IBM's first entry into direct memory access, RAMAC in 1957, had a 5 megabyte storage capacity existing on fifty 24 inch data storage discs. By the 1980s, the rate at which areal density increased yielded a single 5.25 inch disc with the same 5 megabyte storage capacity. The industry has continued to evolve into ever-smaller form factors according to a standardized scaling methodology. Today, the 5.25 inch form factor is obsolete, having been replaced with the 3.5 inch and 2.5 inch form factors, and more recently with one-inch and sub-one-inch form factors. This evolution has also reduced the form factor profile, resultingly decreasing the material thicknesses of components forming the enclosure.
The evolution driving the scaling methodology has been skewed by the proliferation of consumer products employing disc drives. This market is extremely cost sensitive, driving a trend away from base members made from aluminum castings in favor of base members made from stampings. In order to achieve the necessary stiffness from a stamped part, a steel material such as stainless steel or cold rolled steel is preferably used. However, the base member advantageously provides precise mounting surfaces for ensuring proper parallelism between the data storage disc and other components interacting with the disc. A base made from steel makes secondary machining operations of such critical mounting surfaces problematic in comparison to machining aluminum. With the shift to steel, cutter tooling replacement and machining cycle times, for example, have become significant opportunities for product cost reductions.

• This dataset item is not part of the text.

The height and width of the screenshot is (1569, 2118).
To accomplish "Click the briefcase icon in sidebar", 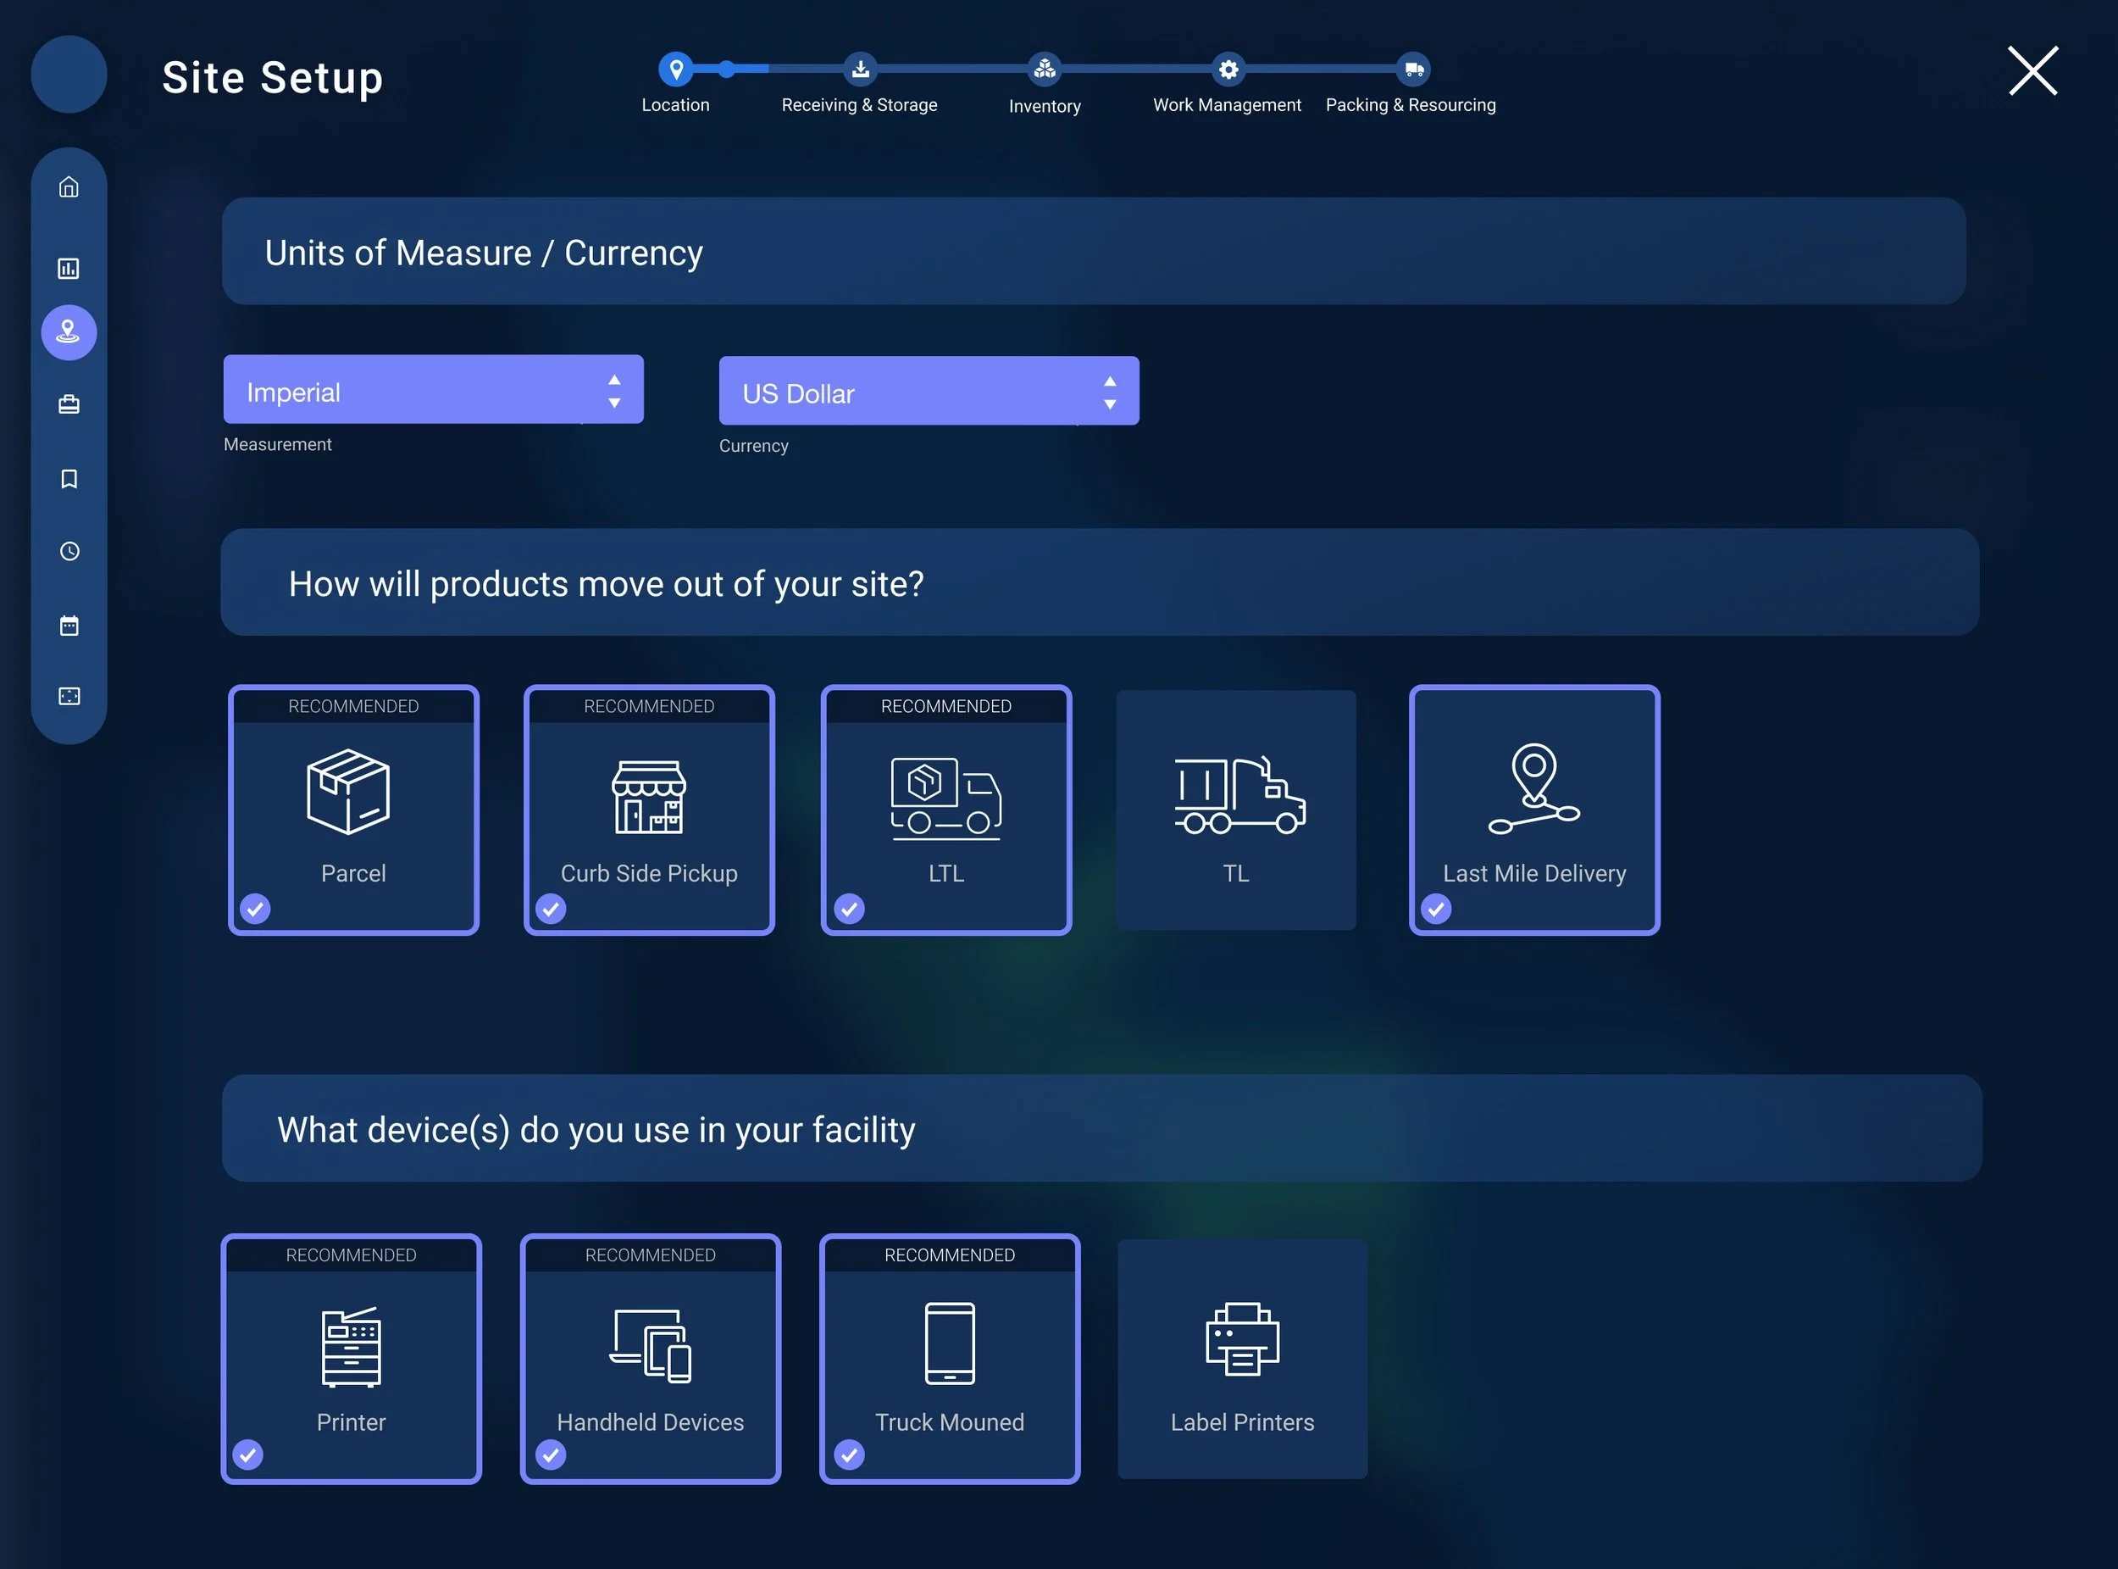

The future demand will be for ever-smaller disc drive enclosures. As more powerful electronics are packed into the same or smaller space, it will be necessary to stay abreast of the size requirements by miniaturizing and compacting mating assemblies, such as the mating of the base member with a printed circuit board, to the greatest extent possible. What is needed is a solution that provides a base member from a stamping with the necessary strength and parallelism attributes but with no or minimal secondary machining operations. It is to these improvements that the embodiments of the present invention are directed.